Por exemplo, aqui na cidade de São Paulo, hoje, um kWh na bandeira vermelha (quando a energia está mais cara) custa cerca de R$ 0,07877. Isso significa que, a cada 100 kWh que você usa do aquecedor, sua conta aumenta em aproximadamente R$ 7,88. É um valor que pode pesar bastante no orçamento, especialmente se o uso for prolongado.

“Embora o consumo não chegue ao do chuveiro, é muito importante usar com estratégia, tentando ligar apenas tempo suficiente para aclimatar o ambiente e aproveitar as tomadas inteligentes para programar o desligamento durante a madrugada”, sugere Vieira. 

Quanto à segurança, checar instalações também é fundamental. “É importante trocar cabos e tomadas para adequar às necessidades do equipamento. Usar pinos adaptadores de voltagem 110 v  para 220 v para isso pode ser fatal”, alerta o gerente da Andra.

Outros equipamentos

Embora representem uma fatia menor da conta, lâmpadas e eletrodomésticos podem ter na sua adaptação importantes resultados para o montante do gasto de energia, segundo o especialista.

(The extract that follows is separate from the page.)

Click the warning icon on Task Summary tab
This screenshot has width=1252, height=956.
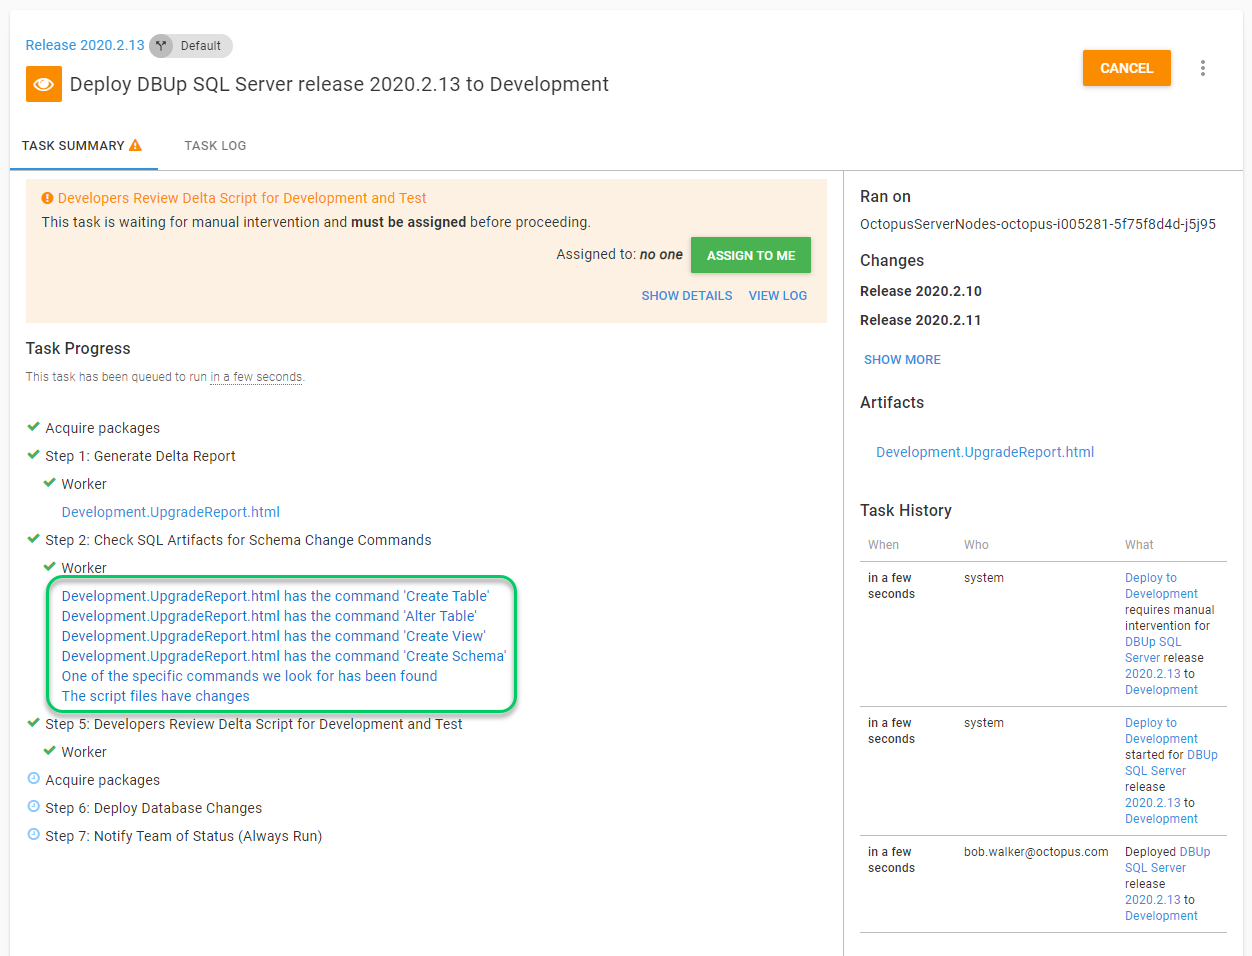136,145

Lâmpadas LEDs: Substitua as incandescentes por LEDs, que duram mais e consomem até 70% menos energia.

Sensores de presença: Instale sensores nas luzes para evitar desperdícios. Espaços mais amplos e abertos  também podem se favorecer pelo uso de fotocélula, mesma tecnologia dos postes de luz, que detecta quando a luz do sol está presente ou não

Eletrodomésticos eficientes: Opte por modelos com tecnologia inverter, que economiza até 40% de energia, uma vez que trabalham com pequenas partidas lentas, o que otimiza o consumo. Essa dica vale sobretudo para ar-condicionados e geladeiras.

Desligue os aparelhos. Peça para a Alexa ou seu dispositivo de automação programar o desligamento após períodos em que não haja o uso.

Roupas com água fria:  Lave suas roupas com água fria sempre que possível, economizando energia no aquecedor. Além disso, junte o máximo de roupas dentro do limite da máquina para otimizar o uso do equipamento.